*Task to carry out*.
From the first line to the last, give the records again exactly.

Working data Block Start

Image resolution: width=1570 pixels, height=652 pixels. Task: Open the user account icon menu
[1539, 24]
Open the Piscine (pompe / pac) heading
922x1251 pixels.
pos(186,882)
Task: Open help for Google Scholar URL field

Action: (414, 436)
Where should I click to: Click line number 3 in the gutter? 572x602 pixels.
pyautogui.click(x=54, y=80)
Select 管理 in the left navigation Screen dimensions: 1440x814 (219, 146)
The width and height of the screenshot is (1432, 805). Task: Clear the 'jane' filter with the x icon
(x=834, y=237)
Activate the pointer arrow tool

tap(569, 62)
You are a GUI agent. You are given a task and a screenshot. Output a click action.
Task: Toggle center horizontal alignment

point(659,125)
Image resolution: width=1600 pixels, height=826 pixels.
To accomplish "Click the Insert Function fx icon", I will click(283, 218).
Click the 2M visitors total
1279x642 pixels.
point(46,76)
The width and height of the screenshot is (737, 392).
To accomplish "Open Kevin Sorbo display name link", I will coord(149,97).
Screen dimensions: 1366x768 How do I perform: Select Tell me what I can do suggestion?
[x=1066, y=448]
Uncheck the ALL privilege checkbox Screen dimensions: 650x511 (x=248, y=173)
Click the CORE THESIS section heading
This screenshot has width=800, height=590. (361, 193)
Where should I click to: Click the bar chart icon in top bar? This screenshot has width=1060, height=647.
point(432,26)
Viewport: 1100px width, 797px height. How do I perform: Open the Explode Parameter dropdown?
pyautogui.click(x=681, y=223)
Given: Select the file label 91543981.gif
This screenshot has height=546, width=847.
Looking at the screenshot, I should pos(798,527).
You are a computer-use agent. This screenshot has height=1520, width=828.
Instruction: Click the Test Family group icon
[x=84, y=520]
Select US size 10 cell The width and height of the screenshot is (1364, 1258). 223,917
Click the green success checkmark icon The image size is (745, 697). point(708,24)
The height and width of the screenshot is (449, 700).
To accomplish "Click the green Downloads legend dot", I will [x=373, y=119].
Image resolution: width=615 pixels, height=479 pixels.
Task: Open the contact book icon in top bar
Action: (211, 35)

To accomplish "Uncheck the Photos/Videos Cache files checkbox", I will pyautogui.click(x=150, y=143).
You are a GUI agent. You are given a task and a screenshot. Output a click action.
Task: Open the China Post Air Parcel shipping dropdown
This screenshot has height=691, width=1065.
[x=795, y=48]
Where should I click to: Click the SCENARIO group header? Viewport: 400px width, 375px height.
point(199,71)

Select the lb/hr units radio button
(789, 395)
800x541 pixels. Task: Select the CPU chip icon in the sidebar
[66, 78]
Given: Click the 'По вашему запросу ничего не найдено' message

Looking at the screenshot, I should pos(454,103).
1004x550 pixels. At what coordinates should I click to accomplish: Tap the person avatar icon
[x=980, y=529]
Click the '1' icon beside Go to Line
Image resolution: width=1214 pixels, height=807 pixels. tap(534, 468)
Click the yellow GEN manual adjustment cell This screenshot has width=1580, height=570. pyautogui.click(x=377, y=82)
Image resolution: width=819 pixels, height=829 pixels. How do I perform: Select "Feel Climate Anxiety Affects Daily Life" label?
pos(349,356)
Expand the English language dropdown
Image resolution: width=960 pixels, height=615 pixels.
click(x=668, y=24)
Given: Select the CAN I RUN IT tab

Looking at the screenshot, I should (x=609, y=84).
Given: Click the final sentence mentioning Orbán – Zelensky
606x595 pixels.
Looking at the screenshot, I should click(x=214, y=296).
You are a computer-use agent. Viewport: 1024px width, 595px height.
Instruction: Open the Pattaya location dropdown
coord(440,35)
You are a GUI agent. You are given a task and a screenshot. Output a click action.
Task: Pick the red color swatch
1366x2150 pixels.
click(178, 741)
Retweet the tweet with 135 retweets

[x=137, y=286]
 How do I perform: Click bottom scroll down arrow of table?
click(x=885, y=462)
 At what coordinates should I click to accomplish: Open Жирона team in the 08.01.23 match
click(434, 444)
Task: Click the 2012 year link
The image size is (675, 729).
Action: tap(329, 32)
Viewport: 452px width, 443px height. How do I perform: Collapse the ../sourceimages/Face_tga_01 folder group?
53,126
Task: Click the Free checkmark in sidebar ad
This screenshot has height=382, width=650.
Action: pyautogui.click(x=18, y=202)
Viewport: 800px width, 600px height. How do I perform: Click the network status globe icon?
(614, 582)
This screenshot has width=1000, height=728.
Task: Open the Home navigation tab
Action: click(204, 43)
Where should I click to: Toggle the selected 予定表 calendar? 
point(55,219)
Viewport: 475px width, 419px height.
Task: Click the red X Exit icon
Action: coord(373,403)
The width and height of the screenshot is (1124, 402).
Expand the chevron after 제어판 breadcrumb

Working data Block End

*Task solution*.
Image resolution: width=1570 pixels, height=652 pixels. Task: Open the user account icon menu
[1539, 24]
Open the Piscine (pompe / pac) heading
922x1251 pixels.
pos(186,882)
Task: Open help for Google Scholar URL field

Action: (414, 436)
Where should I click to: Click line number 3 in the gutter? 572x602 pixels.
pyautogui.click(x=54, y=80)
Select 管理 in the left navigation Screen dimensions: 1440x814 (219, 146)
The width and height of the screenshot is (1432, 805). Task: Clear the 'jane' filter with the x icon
(x=834, y=237)
Activate the pointer arrow tool

tap(569, 62)
You are a GUI agent. You are given a task and a screenshot. Output a click action.
Task: Toggle center horizontal alignment

point(659,125)
Image resolution: width=1600 pixels, height=826 pixels.
To accomplish "Click the Insert Function fx icon", I will click(283, 218).
Click the 2M visitors total
1279x642 pixels.
point(46,76)
The width and height of the screenshot is (737, 392).
To accomplish "Open Kevin Sorbo display name link", I will coord(149,97).
Screen dimensions: 1366x768 How do I perform: Select Tell me what I can do suggestion?
[x=1066, y=448]
Uncheck the ALL privilege checkbox Screen dimensions: 650x511 (x=248, y=173)
Click the CORE THESIS section heading
This screenshot has width=800, height=590. (361, 193)
Where should I click to: Click the bar chart icon in top bar? This screenshot has width=1060, height=647.
point(432,26)
Viewport: 1100px width, 797px height. How do I perform: Open the Explode Parameter dropdown?
pyautogui.click(x=681, y=223)
Given: Select the file label 91543981.gif
This screenshot has height=546, width=847.
Looking at the screenshot, I should pos(798,527).
You are a computer-use agent. This screenshot has height=1520, width=828.
Instruction: Click the Test Family group icon
[x=84, y=520]
Select US size 10 cell The width and height of the screenshot is (1364, 1258). 223,917
Click the green success checkmark icon The image size is (745, 697). point(708,24)
The height and width of the screenshot is (449, 700).
To accomplish "Click the green Downloads legend dot", I will [x=373, y=119].
Image resolution: width=615 pixels, height=479 pixels.
Task: Open the contact book icon in top bar
Action: (211, 35)

To accomplish "Uncheck the Photos/Videos Cache files checkbox", I will pyautogui.click(x=150, y=143).
You are a GUI agent. You are given a task and a screenshot. Output a click action.
Task: Open the China Post Air Parcel shipping dropdown
This screenshot has height=691, width=1065.
[x=795, y=48]
Where should I click to: Click the SCENARIO group header? Viewport: 400px width, 375px height.
point(199,71)

Select the lb/hr units radio button
(789, 395)
800x541 pixels. Task: Select the CPU chip icon in the sidebar
[66, 78]
Given: Click the 'По вашему запросу ничего не найдено' message

Looking at the screenshot, I should pos(454,103).
1004x550 pixels. At what coordinates should I click to accomplish: Tap the person avatar icon
[x=980, y=529]
Click the '1' icon beside Go to Line
Image resolution: width=1214 pixels, height=807 pixels. tap(534, 468)
Click the yellow GEN manual adjustment cell This screenshot has width=1580, height=570. pyautogui.click(x=377, y=82)
Image resolution: width=819 pixels, height=829 pixels. How do I perform: Select "Feel Climate Anxiety Affects Daily Life" label?
pos(349,356)
Expand the English language dropdown
Image resolution: width=960 pixels, height=615 pixels.
click(x=668, y=24)
Given: Select the CAN I RUN IT tab

Looking at the screenshot, I should (x=609, y=84).
Given: Click the final sentence mentioning Orbán – Zelensky
606x595 pixels.
Looking at the screenshot, I should click(x=214, y=296).
You are a computer-use agent. Viewport: 1024px width, 595px height.
Instruction: Open the Pattaya location dropdown
coord(440,35)
You are a GUI agent. You are given a task and a screenshot. Output a click action.
Task: Pick the red color swatch
1366x2150 pixels.
click(178, 741)
Retweet the tweet with 135 retweets

[x=137, y=286]
 How do I perform: Click bottom scroll down arrow of table?
click(x=885, y=462)
 At what coordinates should I click to accomplish: Open Жирона team in the 08.01.23 match
click(434, 444)
Task: Click the 2012 year link
The image size is (675, 729).
Action: tap(329, 32)
Viewport: 452px width, 443px height. How do I perform: Collapse the ../sourceimages/Face_tga_01 folder group?
53,126
Task: Click the Free checkmark in sidebar ad
This screenshot has height=382, width=650.
Action: pyautogui.click(x=18, y=202)
Viewport: 800px width, 600px height. How do I perform: Click the network status globe icon?
(614, 582)
This screenshot has width=1000, height=728.
Task: Open the Home navigation tab
Action: click(204, 43)
Where should I click to: Toggle the selected 予定表 calendar? 
point(55,219)
Viewport: 475px width, 419px height.
Task: Click the red X Exit icon
Action: coord(373,403)
The width and height of the screenshot is (1124, 402).
Expand the chevron after 제어판 breadcrumb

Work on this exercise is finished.